Hive Server container setup details

Setting up the Hive server can be very tricky. I used the official Apache Hive image with a Dockerfile and docker-compose approach.

  • Download JDBC Driver:

    • Extracted the mssql-jdbc-7.2.2.jre8.jar driver to the current folder.
  • Create a custom hive-site.xml: Created a custom hive-site.xml with MSSQL connection information and directory configurations. Refer to the Step3-Hive/hive-site.xml in the setup folder for more details.

  • Create a Dockerfile: Refer to the dockerfile in Step3-Hive folder for more details. Apart from usual activity these two steps are most immortant. I.e. placing the driver to the /lib and hive-site.xml to conf.
     COPY ./mssql-jdbc-7.2.2.jre8.jar /opt/hive/lib/
     COPY ./hive-site.xml /opt/hive/conf/
    
  • Docker-compose Configuration: Apart from usual stuff the most important was to the environment variable DB_DRIVER=mssql.

  • Run.bat:
    • The run.bat script builds the images, runs the container.

Hive-MSSQL Connection

Apache Hive containers usually use a startup script called ‘/entrypoint.sh’. This script is set to use Derby(${DB_DRIVER:=derby}) database by default.

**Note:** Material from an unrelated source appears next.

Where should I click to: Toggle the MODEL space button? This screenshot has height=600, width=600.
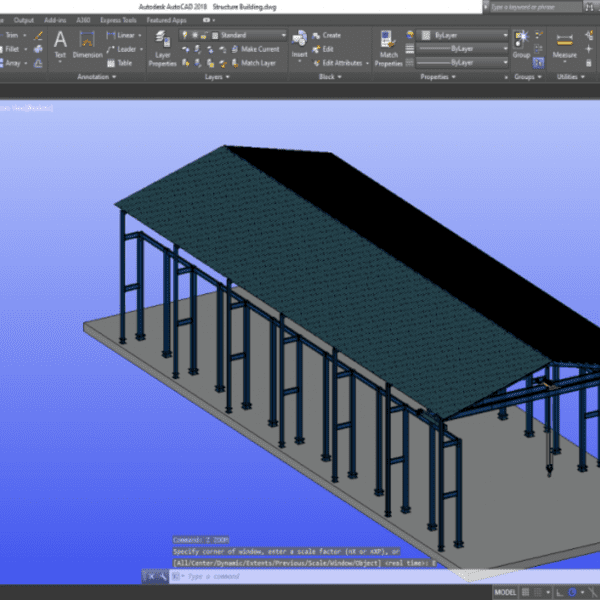coord(506,592)
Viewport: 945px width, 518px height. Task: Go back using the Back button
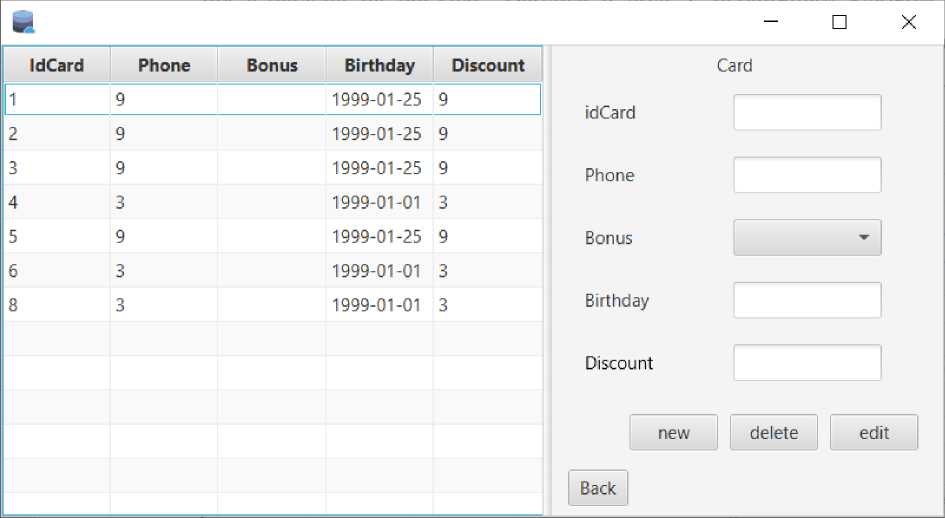[597, 488]
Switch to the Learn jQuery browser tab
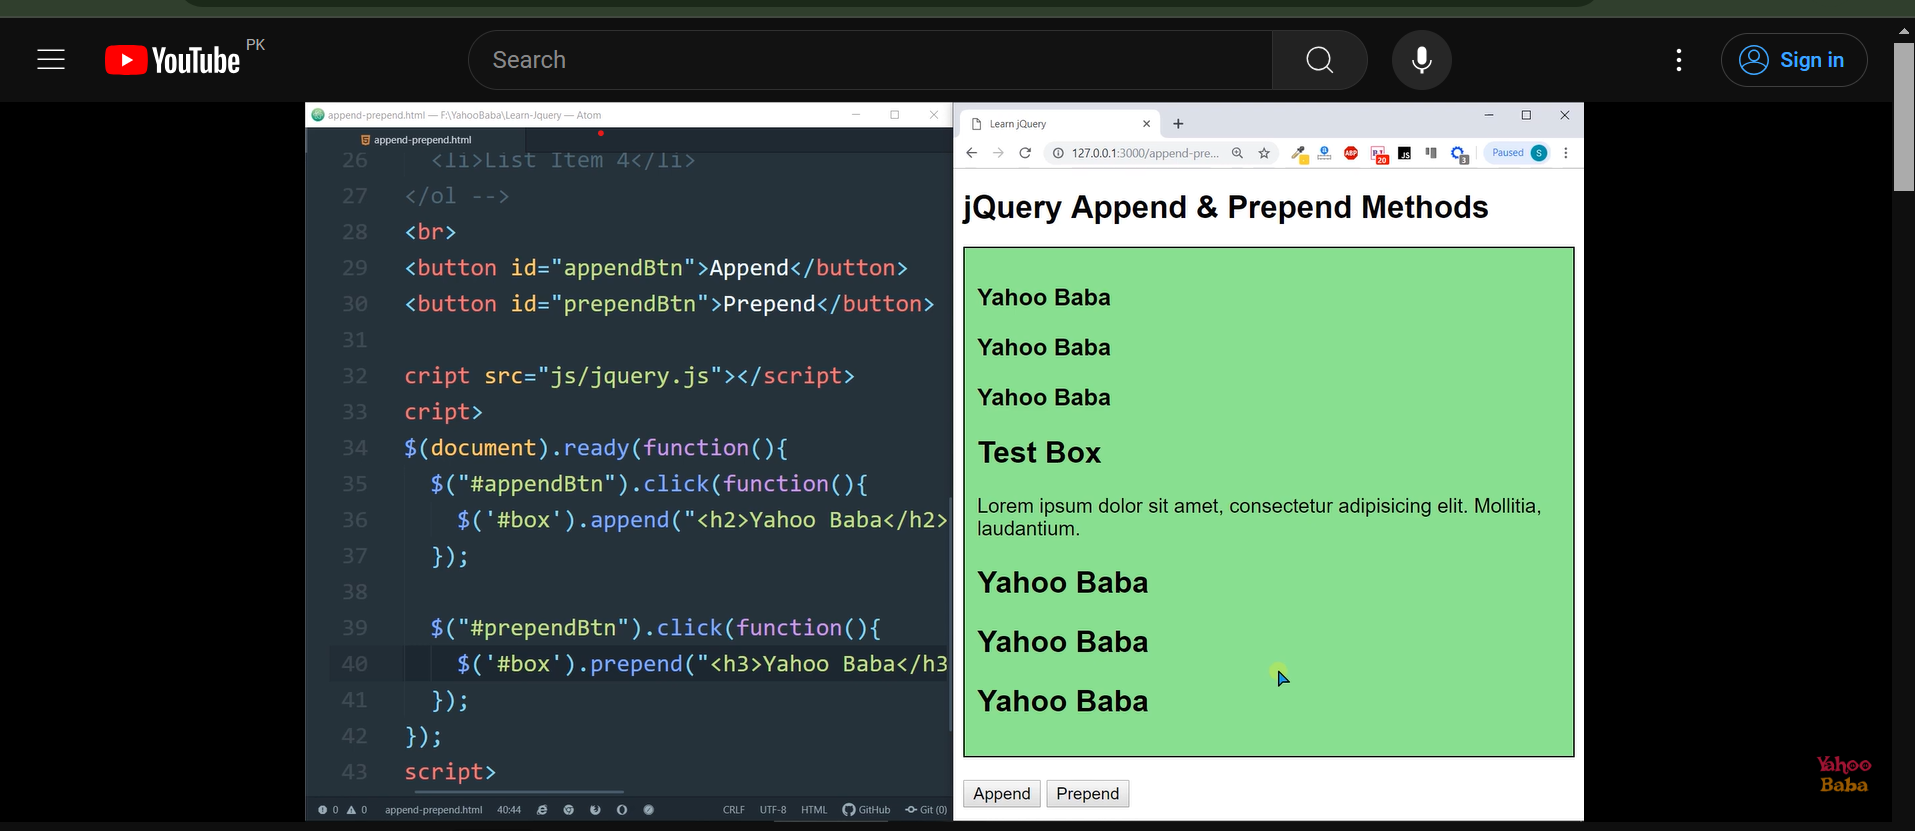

To use MSSQL instead:

  1. Change the DB_DRIVER environment variable to ‘mssql’.
  2. Create an empty database called ‘hive_metastore’ on your MSSQL server.
  3. Put your MSSQL connection and db details in the ‘hive-site.xml’ file.
  4. Add the MSSQL driver file (mssql-jdbc-7.2.2.jre8.jar) to the ‘/lib’ folder.

/entrypoint.sh

#!/bin/bash
set -x

: ${DB_DRIVER:=derby}

SKIP_SCHEMA_INIT="${IS_RESUME:-false}"

function initialize_hive {
  COMMAND="-initOrUpgradeSchema"
  if [ "$(echo "$HIVE_VER" | cut -d '.' -f1)" -lt "4" ]; then
     COMMAND="-${SCHEMA_COMMAND:-initSchema}"
  fi
  $HIVE_HOME/bin/schematool -dbType $DB_DRIVER $COMMAND
  if [ $? -eq 0 ]; then
    echo "Initialized schema successfully.."
  else
    echo "Schema initialization failed!"
    exit 1
  fi
}
# Additional script content...

So, how I did this:

  1. During mssql creation I already creatd the hive_metastore empty database and the user
  2. The dockerfile managed the copying of the driver and the custom hive-site.xml
    COPY ./mssql-jdbc-7.2.2.jre8.jar /opt/hive/lib/
    COPY ./hive-site.xml /opt/hive/conf/
    
  3. docker-compose managed set the DB_DRIVER=mssql

Note: An alternative approach to achieve the same feature would be to:

  1. Let the container start with the default settings.
  2. Open /entrypoint.sh and change ${DB_DRIVER:=mssql}.
  3. Run su -c "chmod 777 /entrypoint.sh" with the password Passw0rd as the permission will change.
  4. Copy hive-site.xml containing MSSQL connection info to /opt/hive/conf/.
  5. Restart the container.

spark-defaults.conf & hive-site.xml

Only two configureation files were touched. Spark-defaults.conf in spark server and hive-site.xml in hive server.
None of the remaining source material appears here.